Items stored from a collection:
== == ==
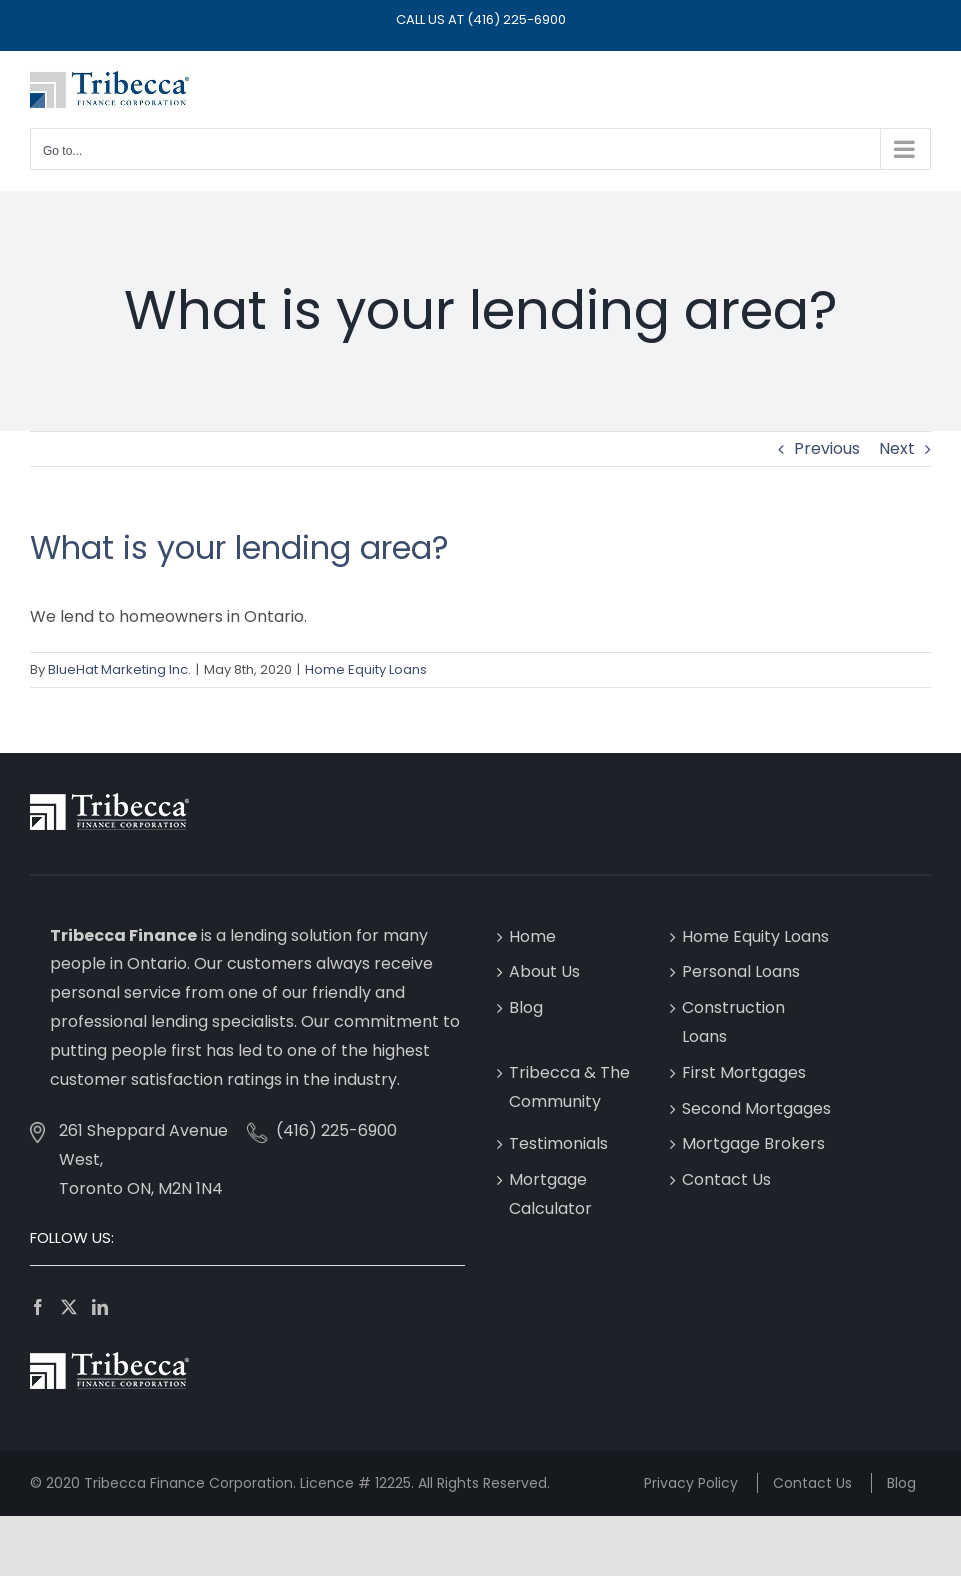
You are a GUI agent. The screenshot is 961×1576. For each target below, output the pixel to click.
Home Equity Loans (366, 669)
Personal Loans (741, 971)
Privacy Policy (691, 1483)
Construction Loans (733, 1022)
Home (532, 936)
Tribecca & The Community (569, 1087)
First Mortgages (744, 1072)
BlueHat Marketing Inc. (119, 669)
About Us (544, 971)
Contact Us (726, 1179)
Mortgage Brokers (753, 1143)
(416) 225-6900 (516, 19)
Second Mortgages (756, 1108)
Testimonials (558, 1143)
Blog (526, 1007)
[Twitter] (69, 1307)
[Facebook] (38, 1307)
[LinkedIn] (100, 1307)
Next (897, 448)
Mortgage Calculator (550, 1194)
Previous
== == ==
- [Stated exercise]:
Retype every item above exactly, leaving the pictures out of your answer.

- [Result of the task]:
You are a GUI agent. The screenshot is 961×1576. For each target below, output the pixel to click.
Home Equity Loans (366, 669)
Personal Loans (741, 971)
Privacy Policy (691, 1483)
Construction Loans (733, 1022)
Home (532, 936)
Tribecca & The Community (569, 1087)
First Mortgages (744, 1072)
BlueHat Marketing Inc. (119, 669)
About Us (544, 971)
Contact Us (726, 1179)
Mortgage Brokers (753, 1143)
(416) 225-6900 (516, 19)
Second Mortgages (756, 1108)
Testimonials (558, 1143)
Blog (526, 1007)
[Twitter] (69, 1307)
[Facebook] (38, 1307)
[LinkedIn] (100, 1307)
Next (897, 448)
Mortgage Calculator (550, 1194)
Previous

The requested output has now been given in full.